Materials and Methods: This study used a retrospective database of preoperative examinations (tumor markers, imaging, diagnostic curettage, etc.) in patients with endometrial carcinoma. Three algorithms (random forest, logistic regression, and deep neural network) were used to build models. The AUC and accuracy were calculated. Furthermore, the performance of machine learning models, doctors’ prediction, and doctors with the assistance of models were compared.
Results: A total of 329 patients were included in this study with 16 features (age, BMI, stage, grade, histology, etc.). A random forest algorithm had the highest AUC and Accuracy. For histology prediction, AUC and accuracy was 0.69 (95% CI=0.67-0.70) and 0.81 (95%CI=0.79-0.82). For stage they were 0.66 (95% CI=0.64-0.69) and 0.63 (95% CI=0.61-0.65) and for differentiation grade 0.64 (95% CI=0.63-0.65) and 0.43 (95% CI=0.41-0.44). The average accuracy of doctors for histology, stage, and grade was 0.86 (with AI) and 0.79 (without AI), 0.64 and 0.53, 0.5 and 0.45, respectively. The accuracy of doctors’ prediction with AI was higher than that of Random Forest alone and doctors’ prediction without AI.

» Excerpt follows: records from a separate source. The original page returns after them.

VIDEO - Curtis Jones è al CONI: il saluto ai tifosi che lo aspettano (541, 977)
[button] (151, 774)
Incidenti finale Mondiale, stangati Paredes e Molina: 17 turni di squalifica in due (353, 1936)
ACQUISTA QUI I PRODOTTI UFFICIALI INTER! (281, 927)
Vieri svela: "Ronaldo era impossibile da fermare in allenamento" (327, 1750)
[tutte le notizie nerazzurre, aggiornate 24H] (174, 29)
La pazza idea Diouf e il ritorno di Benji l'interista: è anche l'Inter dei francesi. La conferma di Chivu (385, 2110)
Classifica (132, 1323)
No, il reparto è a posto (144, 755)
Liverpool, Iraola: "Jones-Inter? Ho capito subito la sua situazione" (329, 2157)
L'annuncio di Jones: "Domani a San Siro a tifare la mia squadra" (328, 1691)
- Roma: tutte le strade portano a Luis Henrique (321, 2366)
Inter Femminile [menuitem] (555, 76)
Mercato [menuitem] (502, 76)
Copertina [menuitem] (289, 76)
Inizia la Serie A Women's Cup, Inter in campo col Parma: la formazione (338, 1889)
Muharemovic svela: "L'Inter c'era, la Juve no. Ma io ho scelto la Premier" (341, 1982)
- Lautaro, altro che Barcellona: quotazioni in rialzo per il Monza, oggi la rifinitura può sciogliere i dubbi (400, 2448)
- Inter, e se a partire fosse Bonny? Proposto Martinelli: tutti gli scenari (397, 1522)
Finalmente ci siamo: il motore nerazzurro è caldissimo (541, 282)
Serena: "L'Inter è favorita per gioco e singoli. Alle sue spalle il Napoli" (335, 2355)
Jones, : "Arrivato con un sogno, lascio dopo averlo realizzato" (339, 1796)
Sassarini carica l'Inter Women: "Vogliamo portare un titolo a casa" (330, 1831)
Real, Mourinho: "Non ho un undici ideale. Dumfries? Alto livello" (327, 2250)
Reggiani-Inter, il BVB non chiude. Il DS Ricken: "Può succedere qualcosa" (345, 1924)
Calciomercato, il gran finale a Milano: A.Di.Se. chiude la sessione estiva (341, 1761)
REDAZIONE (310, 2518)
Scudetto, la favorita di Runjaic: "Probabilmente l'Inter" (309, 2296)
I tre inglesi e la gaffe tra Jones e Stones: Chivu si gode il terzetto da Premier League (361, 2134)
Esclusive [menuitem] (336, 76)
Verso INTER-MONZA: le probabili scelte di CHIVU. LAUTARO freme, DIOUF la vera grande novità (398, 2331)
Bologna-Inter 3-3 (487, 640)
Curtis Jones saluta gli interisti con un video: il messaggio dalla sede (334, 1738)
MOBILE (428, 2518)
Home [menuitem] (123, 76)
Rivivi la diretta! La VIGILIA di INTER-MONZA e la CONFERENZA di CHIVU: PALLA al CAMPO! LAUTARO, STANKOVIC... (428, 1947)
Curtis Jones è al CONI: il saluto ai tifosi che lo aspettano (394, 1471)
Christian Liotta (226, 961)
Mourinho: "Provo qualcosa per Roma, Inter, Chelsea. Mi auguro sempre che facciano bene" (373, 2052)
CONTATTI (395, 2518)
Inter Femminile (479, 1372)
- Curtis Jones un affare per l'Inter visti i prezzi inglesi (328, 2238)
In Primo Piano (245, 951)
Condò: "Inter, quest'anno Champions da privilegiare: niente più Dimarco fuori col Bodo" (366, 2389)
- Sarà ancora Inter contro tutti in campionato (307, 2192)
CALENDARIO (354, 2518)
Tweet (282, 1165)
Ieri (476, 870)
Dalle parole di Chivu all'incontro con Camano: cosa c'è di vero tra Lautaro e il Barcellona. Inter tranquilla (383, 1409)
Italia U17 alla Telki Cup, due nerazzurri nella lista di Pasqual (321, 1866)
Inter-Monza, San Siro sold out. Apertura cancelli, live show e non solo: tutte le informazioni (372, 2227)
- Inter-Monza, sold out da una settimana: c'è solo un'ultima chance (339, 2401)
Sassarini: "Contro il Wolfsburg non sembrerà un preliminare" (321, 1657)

Conclusion: A random forest model can predict histology, stage, and grade of endometrial cancer preoperatively and can help doctors in obtaining a better diagnosis and predictive results.
1 Introduction
Endometrial carcinoma (EC) represents the sixth most common malignant tumor worldwide (1). In 2020, the number of new cases of endometrial cancer was 417,367, and the number of new deaths was 97,370 (1). This may be due to increased obesity, aging, and physical inactivity (2, 3). Endometrial carcinoma occurs most commonly in postmenopausal women (4). The first symptom is often abnormal vaginal bleeding. Transvaginal ultrasound is an effective examination to evaluate the presence of endometrial carcinoma, besides pelvic and physical examination (2, 5). A histopathology diagnosis is commonly assessed by dilation and curettage (D&C) or endometrial biopsy before surgery. However, the preoperative endometrial biopsy and final diagnosis are not completely consistent with only a moderate agreement rate on grade, especially for grade 2 tumors (2). In addition, other serological and imaging tests are routine tests for the diagnosis of endometrial carcinoma (2, 3).

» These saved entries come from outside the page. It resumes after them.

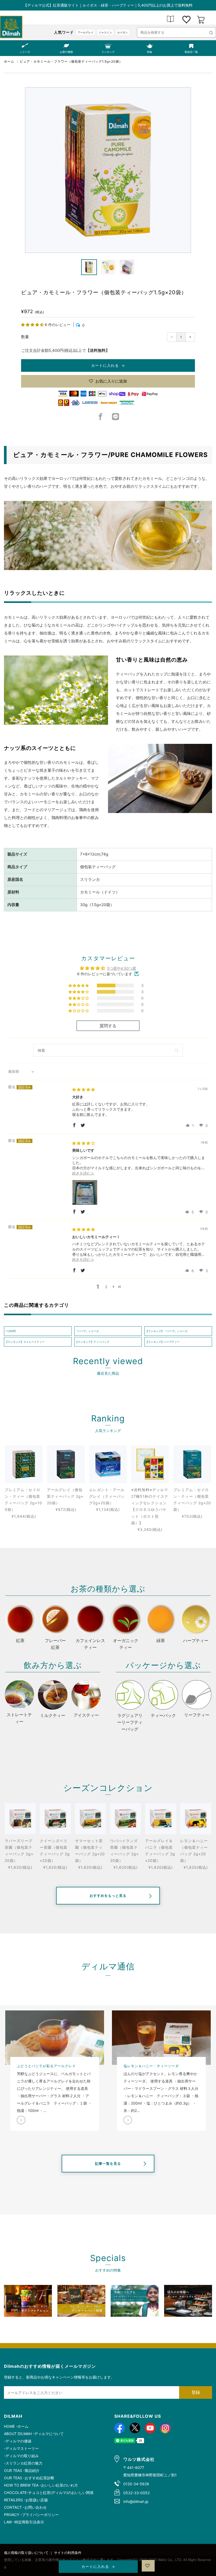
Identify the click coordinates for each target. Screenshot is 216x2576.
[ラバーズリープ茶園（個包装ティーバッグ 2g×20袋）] (20, 1818)
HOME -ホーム (16, 2426)
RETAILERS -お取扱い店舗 (26, 2500)
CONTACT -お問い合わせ (25, 2507)
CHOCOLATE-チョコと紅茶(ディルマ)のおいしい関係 (49, 2492)
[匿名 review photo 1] (84, 1192)
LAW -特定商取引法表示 (24, 2522)
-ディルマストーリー (21, 2448)
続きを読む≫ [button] (83, 1173)
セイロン (122, 32)
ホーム (9, 61)
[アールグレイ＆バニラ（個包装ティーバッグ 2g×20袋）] (160, 1818)
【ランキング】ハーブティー (162, 1341)
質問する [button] (108, 1025)
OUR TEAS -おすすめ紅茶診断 (29, 2478)
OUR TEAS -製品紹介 (22, 2470)
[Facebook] (100, 418)
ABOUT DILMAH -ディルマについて (34, 2433)
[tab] (89, 267)
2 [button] (106, 1286)
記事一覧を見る (108, 2163)
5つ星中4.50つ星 (121, 968)
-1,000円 (10, 1331)
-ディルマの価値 (17, 2441)
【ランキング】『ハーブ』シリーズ (166, 1331)
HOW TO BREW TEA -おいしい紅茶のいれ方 (41, 2485)
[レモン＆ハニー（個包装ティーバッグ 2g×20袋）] (195, 1818)
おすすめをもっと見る (108, 1895)
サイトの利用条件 (67, 2552)
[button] (33, 324)
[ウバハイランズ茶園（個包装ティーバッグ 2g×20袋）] (125, 1818)
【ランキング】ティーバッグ (92, 1341)
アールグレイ (86, 32)
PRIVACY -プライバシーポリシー (31, 2514)
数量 (25, 336)
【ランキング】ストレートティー (25, 1341)
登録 (196, 2392)
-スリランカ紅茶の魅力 (23, 2463)
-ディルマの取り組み (21, 2455)
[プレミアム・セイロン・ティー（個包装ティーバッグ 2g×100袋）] (24, 1464)
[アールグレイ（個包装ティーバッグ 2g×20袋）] (66, 1464)
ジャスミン (105, 32)
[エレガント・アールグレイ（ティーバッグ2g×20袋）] (108, 1464)
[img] (83, 1089)
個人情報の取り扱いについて (26, 2552)
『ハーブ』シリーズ (87, 1331)
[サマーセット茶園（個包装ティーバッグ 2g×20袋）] (90, 1818)
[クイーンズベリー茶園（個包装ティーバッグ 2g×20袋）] (55, 1818)
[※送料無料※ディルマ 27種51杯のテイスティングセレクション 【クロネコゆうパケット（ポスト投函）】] (150, 1464)
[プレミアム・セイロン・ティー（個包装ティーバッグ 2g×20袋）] (192, 1464)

With the development of computer science, clinical decision support systems (CDSSs) are being developed. A CDSS is defined as a system that enhances clinical information and medical knowledge to help doctors and nurses with clinical decisions for better health care (6). CDSS is a major subject of medical artificial intelligence (AI). CDSS can be used pre-diagnosis (prepare diagnoses), during diagnosis (review and filter diagnoses), and post-diagnosis (predict future events).
However, there are no studies that use an AI model to predict histology, stage, and grade for endometrial carcinoma based on the preoperative examinations. Such an AI model can be a part of an endometrial cancer CDSS to improve the efficiency of doctors, reduce the rate of misdiagnosis, and improve the quality of health care.

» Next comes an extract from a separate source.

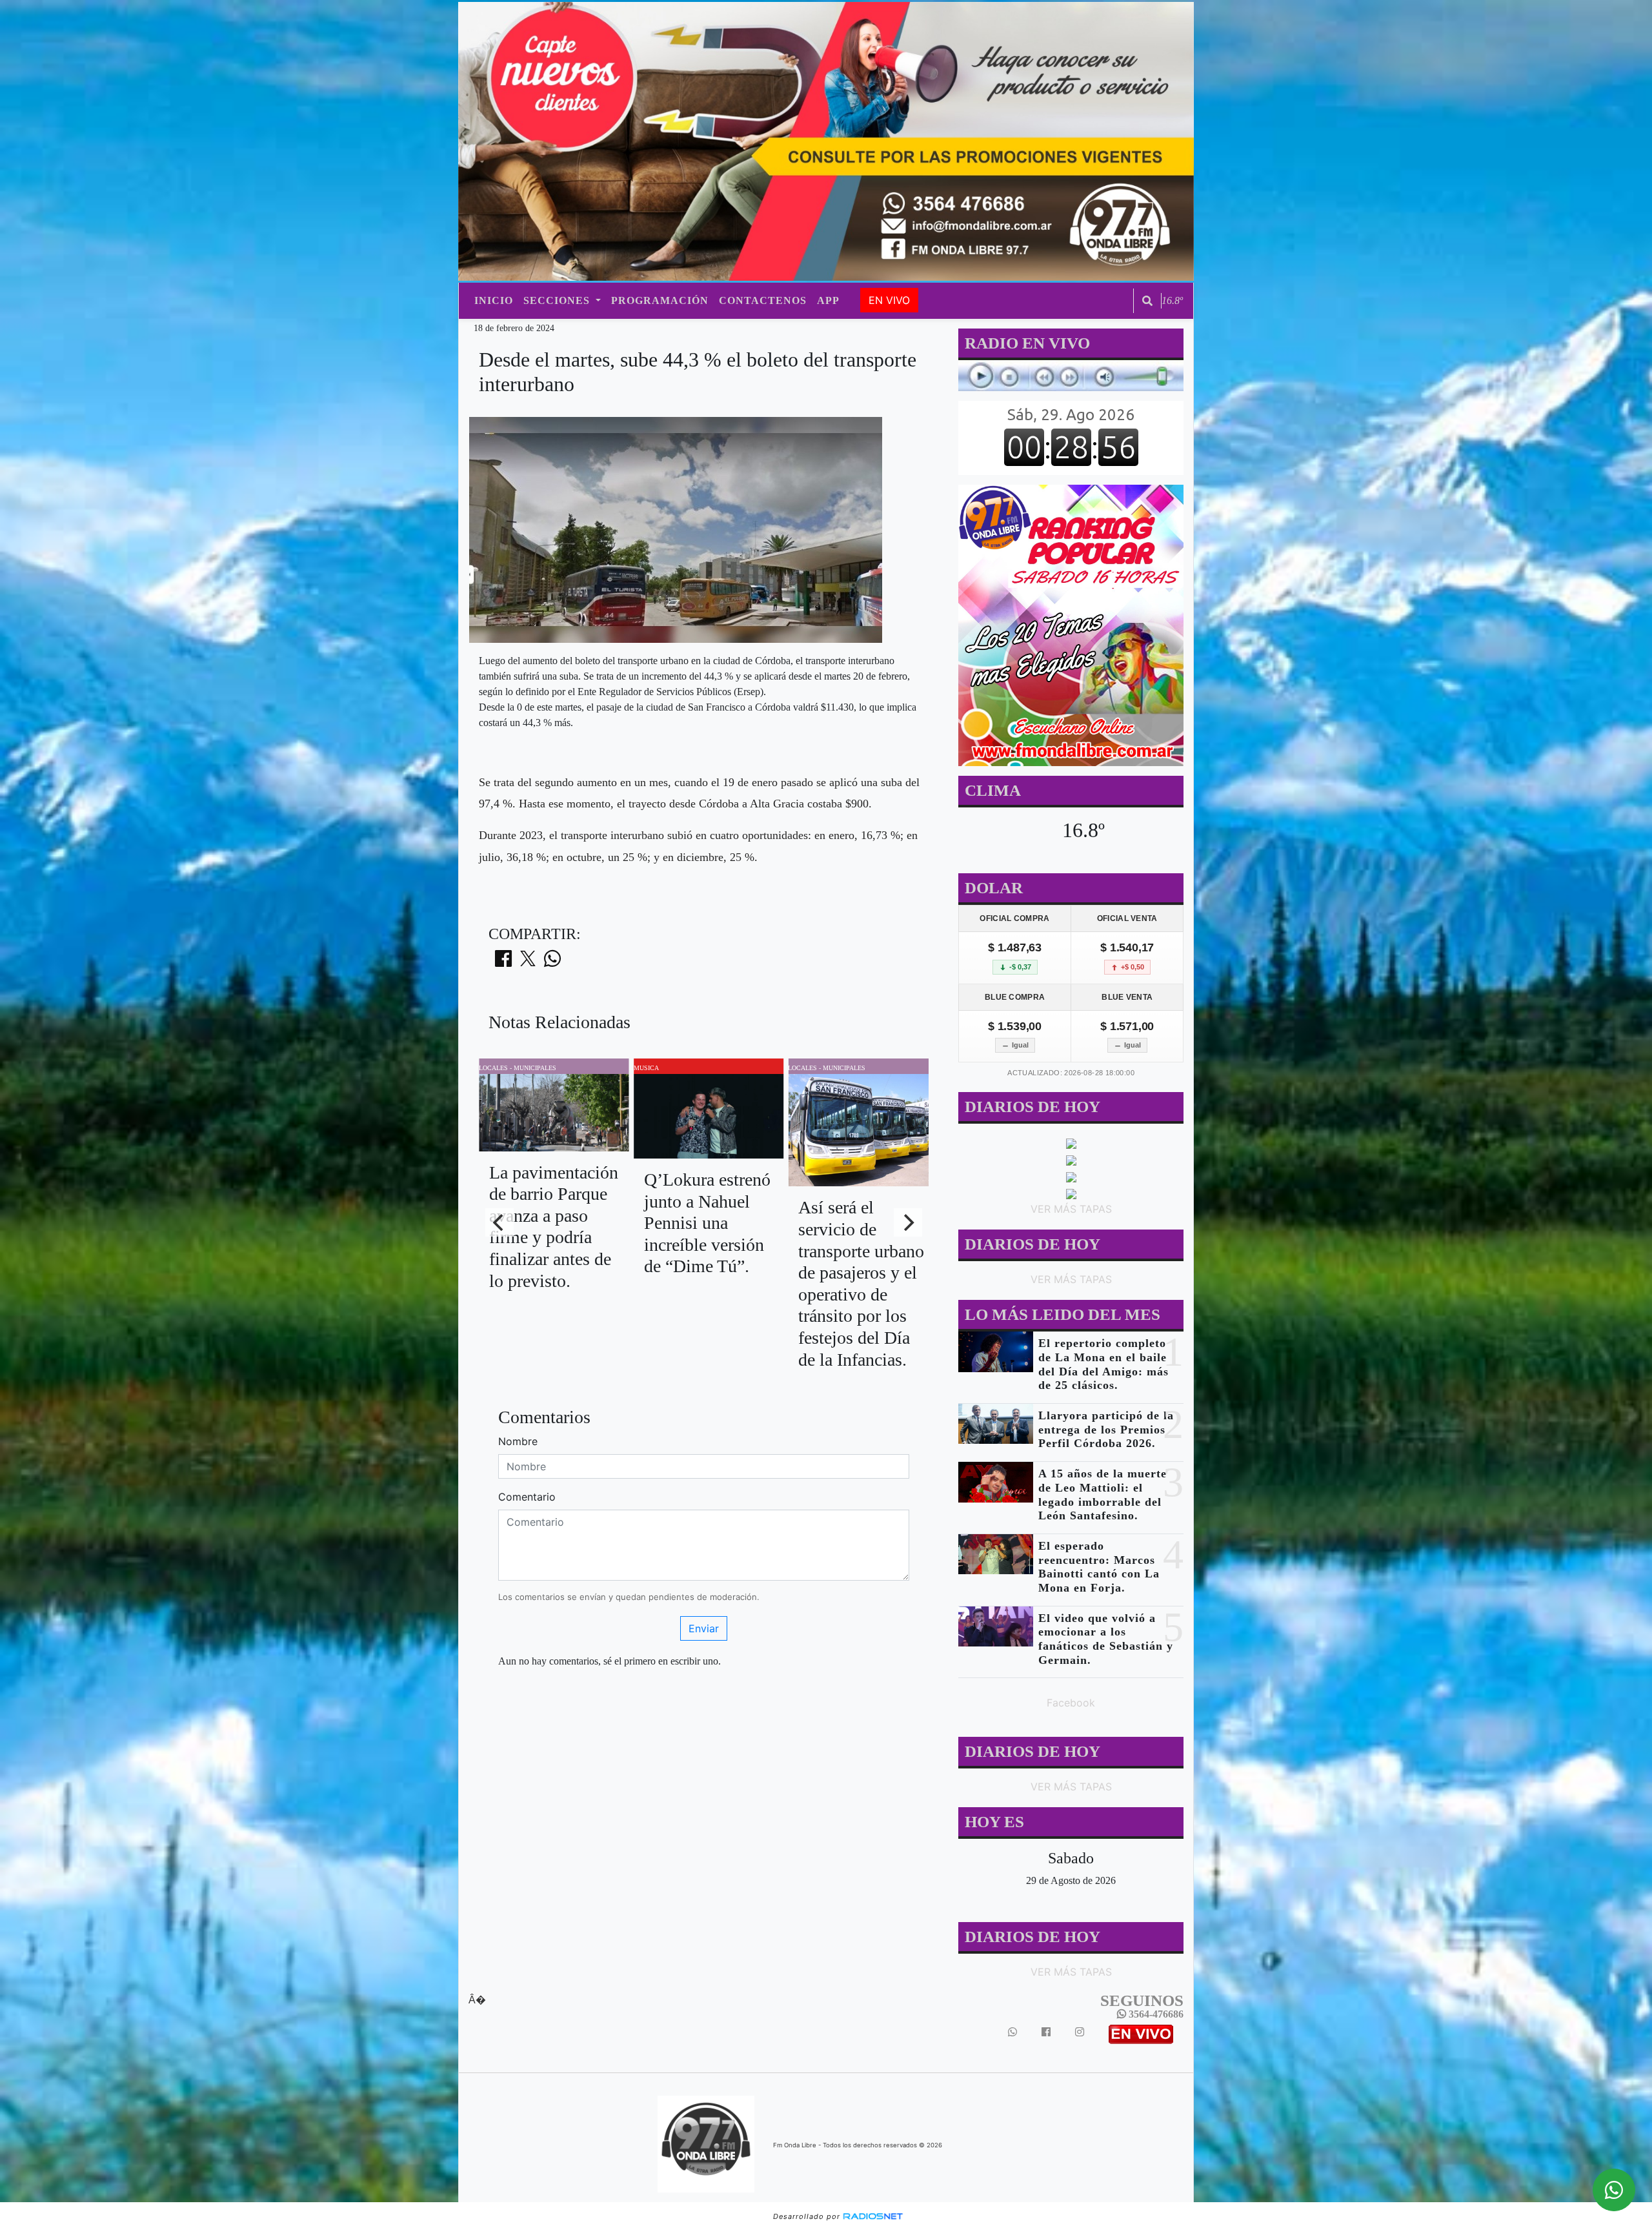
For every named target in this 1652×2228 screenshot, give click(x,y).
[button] (1147, 301)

Machine learning (ML), a type of AI (7), is widely used in medical fields, such as anatomy, medical diagnoses, and brain-machine interfaces (8). In 2022 Otani et al. proposed an ML-based classifier to predict the EC risk from the multiparametric magnetic resonance images (MRI) (9). And, in 2021, Nakajo et al. proved that an 18F-FDG PET-based radiomic analysis using a machine learning approach may be useful for predicting tumor progression and prognosis in patients with endometrial cancers (10).
In this study, we used ML to build three models to predict histology (type I and type II), stage, and grade for endometrial carcinoma to quickly give a diagnosis and assist in improving the accuracy of the diagnosis, which can help patients receive timely, appropriate, and effective treatment.
2 Methods
2.1 Study Subject
This study used a retrospective database of preoperative examinations in patients with endometrial carcinoma who were first treated in the Department of Obstetrics and Gynecology at Beijing Chaoyang Hospital, Capital Medical University, from January 2000 to April 2014. Inclusion criteria were as follows: (1) undergoing surgical treatment at Beijing Chaoyang Hospital, (2) confirmation of endometrial carcinoma by postoperative pathology, (3) without neoadjuvant chemotherapy and hormone therapy, (4) all treatments have been completed, (5) complete clinical-pathological data. The case exclusion criteria were: (1) presence of primary malignant tumors of other organs, (2) metastatic cancer caused by malignant tumors of other organs, (3) not the first-time surgical treatment at Beijing Chaoyang Hospital, (4) with neoadjuvant chemotherapy and hormone therapy, (5) incomplete clinical-pathological data. The obtained data included age, BMI, childbirth history, preoperative serum tumor markers, imaging results, histopathology diagnosis after D&C, hypertension, diabetes, menopause, symptoms, postoperative histology, stage based on the 2014 International Federation of Gynecology and Obstetrics (FIGO) staging system (11), and grade. Ethics approval for this research was given by the Beijing Chaoyang Hospital, Capital Medical University.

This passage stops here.